Being a data and analytics person I am sure that you see a lot of patterns emerge about customer behavior. Is there anything that you have seen lately that has been a surprise to you in what your data has shown?
Honestly, I continue to be surprised at how little most financial institutions have yet to tap into their data as a competitive advantage. The very largest players – the top five or 10 banks, and not even all of them – have started to invest in business intelligence and embrace it as a true weapon for differentiation. But most others do relatively little with their customer data, despite its massive power in enabling institutions to stay a step ahead, rather than a step behind, what the market desires. There is no doubt that the regulatory environment is the biggest culprit here – community and regional financial institutions simply can’t resource business intelligence teams when the regulators are constantly knocking on their doors asking for the next thing. But they are going to have to figure out how – insourced or outsourced – to start paying more attention to their data in order to keep pace with the changing consumer marketplace that they are operating in.

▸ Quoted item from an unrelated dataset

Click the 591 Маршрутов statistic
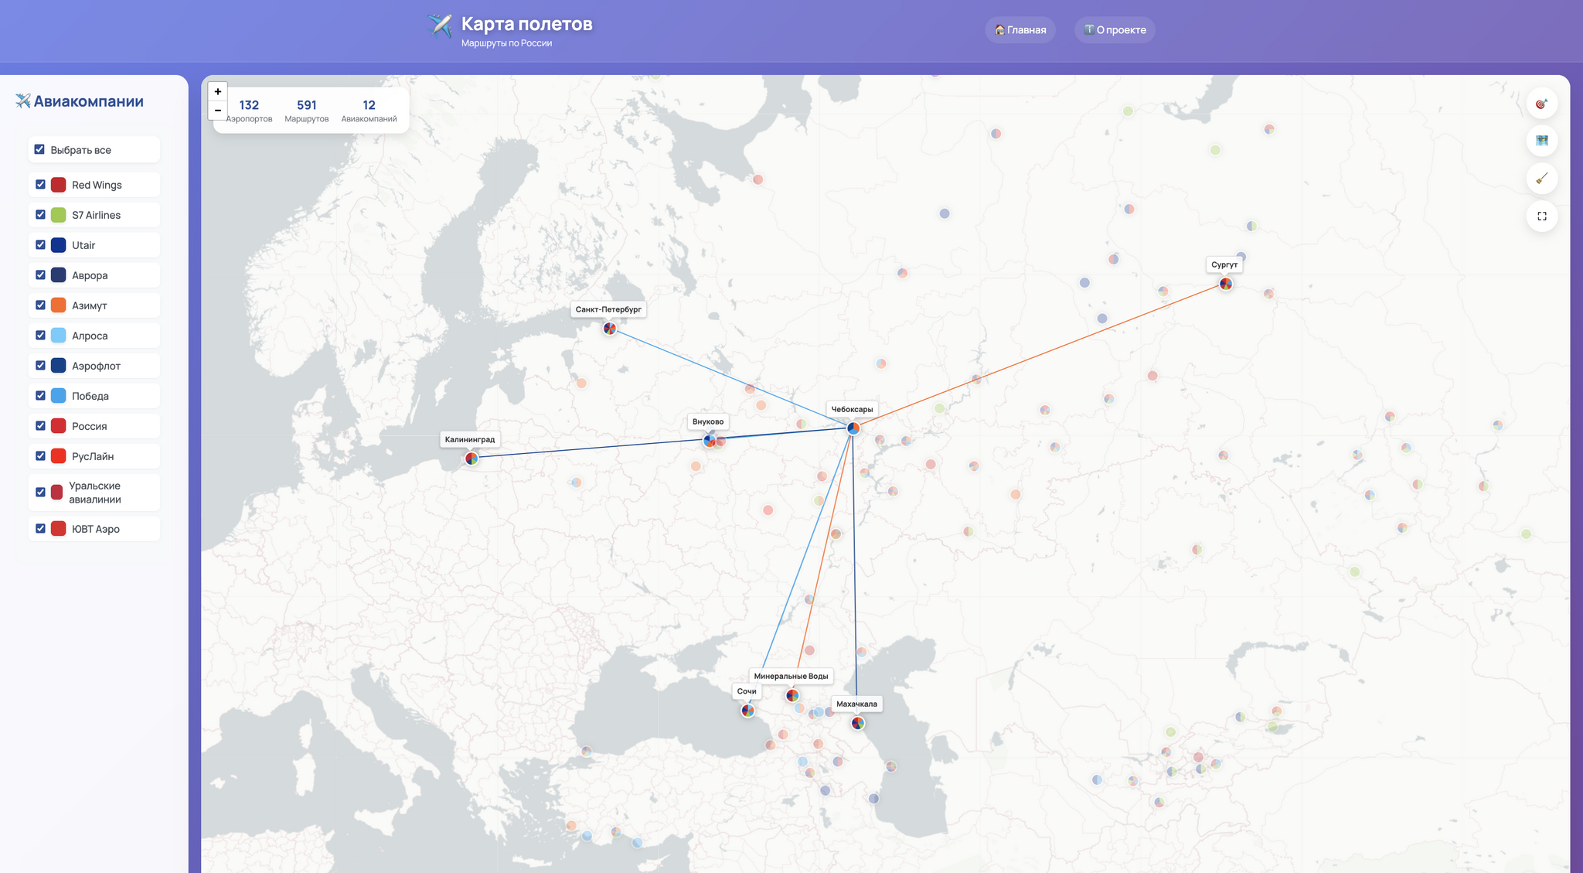 click(307, 110)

Here are some strong proof points that should get financial institutions thinking hard about what analyzing their data can do for them: For those institutions that are more active with analyzing their data, we are seeing that they are achieving significant benefits over those that are not. For example, on average, they are realizing 44 percent higher transactions per card, 41 percent higher spend per card and 45 percent higher interchange per card.
Additionally, these institutions are growing their portfolio must faster on a year-over-year basis than those that are not actively analyzing their data. They are achieving a 53 percent greater growth in volume, 42 percent greater growth in spend and 10 percent greater growth in interchange.
With risk of fraud being something that is always top of mind for everyone in the payments industry how does Saylent help their clients to stay one step ahead of the game?
Properly dealing with fraud is such an important part of the cardholder experience and one of the key drivers of issuer profitability. According to a LexisNexis study, “annual fraud costs reached $32 billion in 2014, a 38 percent increase over 2013.” And while some of this liability will shift to merchants with EMV, the industry needs to attack the problem from all sides. For our part, Card360 has some of the most powerful data sets in the market to layer forensics data on top of the overall fraud mitigation strategy.
As we looked at the problem, we addressed the two predominant situations. The first is a major merchant breach, which has the greatest exposure and usually makes front page headlines. With Card360, issuers can immediately understand the financial exposure and risk from these merchants well in advance of network alerts. It has really helped financial institutions reinforce customer confidence while controlling their losses.
The second situation is more complex one but happens frequently. When an institution sees a spike in fraudulent activity, they can analyze those impacted cards to identify likely points of compromise. By analyzing the activity patterns of the impacted cards, Card360 prioritizes likely areas of breach.
In addition to the aforementioned situations, the system is also adept at analyzing fraud rules, particularly with an eye toward customer impact. Proactively understanding the downstream impact of reducing daily limits or limiting transactions from certain processing countries leads to a better customer experience while solving the goal of minimizing fraud losses. Incorporating each of these areas are best practices for a comprehensive fraud strategy.